When my company added six million Google Book Search and Google News Archive links to two of its databases last month, I learned a few things about some puzzling disparities in Google’s treatment of scanned public-domain works.
The two databases — 19th Century Masterfile (NCM) and Public Documents Masterfile (PDM) — are discovery aids that link to many millions of documents, nearly all of which are in the public domain. By adding links to the locations of several millions of these on Google sites, we were able to discern, very clearly, differences in Google’s treatment of 19th century historical and literary materials versus scanned government documents.
Click through a bibliographic record to a 19th century item, and you will be able to download the complete document in PDF or Mobipocket formats about 90% of the time. By contrast, click on a bibliographic record linking to a government document, and you will be met in most cases with either no preview, a snippet view, or a limited view. The full-text seems to be available only 10-20% of the time.
I have been asking around about this and have been the beneficiary of any number of theories, but have not been able to get any real clarity as to why this discrepancy exists.
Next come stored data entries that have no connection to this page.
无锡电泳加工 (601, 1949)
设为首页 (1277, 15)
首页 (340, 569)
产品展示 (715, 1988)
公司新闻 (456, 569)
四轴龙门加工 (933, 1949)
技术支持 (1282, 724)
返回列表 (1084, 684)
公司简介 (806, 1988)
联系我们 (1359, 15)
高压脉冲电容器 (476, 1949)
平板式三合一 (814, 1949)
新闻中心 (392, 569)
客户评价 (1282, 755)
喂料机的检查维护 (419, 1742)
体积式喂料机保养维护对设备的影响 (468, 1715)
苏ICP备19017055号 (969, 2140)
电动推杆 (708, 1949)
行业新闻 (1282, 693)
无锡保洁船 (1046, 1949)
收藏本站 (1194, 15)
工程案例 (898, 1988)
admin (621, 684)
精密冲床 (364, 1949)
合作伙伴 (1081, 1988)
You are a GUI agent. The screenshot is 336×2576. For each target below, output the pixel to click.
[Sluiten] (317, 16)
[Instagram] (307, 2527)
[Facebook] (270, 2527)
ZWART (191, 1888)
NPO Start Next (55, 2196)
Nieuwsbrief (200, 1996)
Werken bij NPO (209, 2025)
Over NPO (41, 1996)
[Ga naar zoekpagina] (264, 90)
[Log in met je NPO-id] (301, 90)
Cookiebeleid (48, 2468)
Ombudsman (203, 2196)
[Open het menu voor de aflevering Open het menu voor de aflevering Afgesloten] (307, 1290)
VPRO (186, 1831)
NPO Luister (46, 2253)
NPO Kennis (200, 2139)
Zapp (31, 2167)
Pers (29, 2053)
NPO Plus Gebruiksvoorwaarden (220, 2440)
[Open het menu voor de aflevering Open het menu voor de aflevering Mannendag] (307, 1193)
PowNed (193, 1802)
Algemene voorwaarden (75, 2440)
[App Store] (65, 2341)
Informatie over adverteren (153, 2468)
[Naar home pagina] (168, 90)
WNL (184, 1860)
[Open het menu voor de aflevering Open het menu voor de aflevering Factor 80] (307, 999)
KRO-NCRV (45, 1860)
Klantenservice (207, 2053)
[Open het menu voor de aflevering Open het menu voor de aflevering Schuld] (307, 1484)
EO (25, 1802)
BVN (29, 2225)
The same thing happens when the documents are viewed through a university’s system. When downloading a 19th century document, a scanned version of ‘An Introduction to Greek and Latin Etymology’ from the University of Michigan library, I was struck by the wording of the introduction that Google includes at the front of each of their scans, as follows:
Google is proud to partner with libraries to digitize public domain materials and make them widely accessible. Public domain books belong to the public and we are merely their custodians. Nevertheless, this work is expensive, so in order to keep providing this resource, we have taken steps to prevent abuse by commercial parties, including placing technical restrictions on automated querying.
We also ask that you:
- Make non-commercial use of the files. We designed Google Book Search for use by individuals, and we request that you use these files for personal, non-commercial purposes.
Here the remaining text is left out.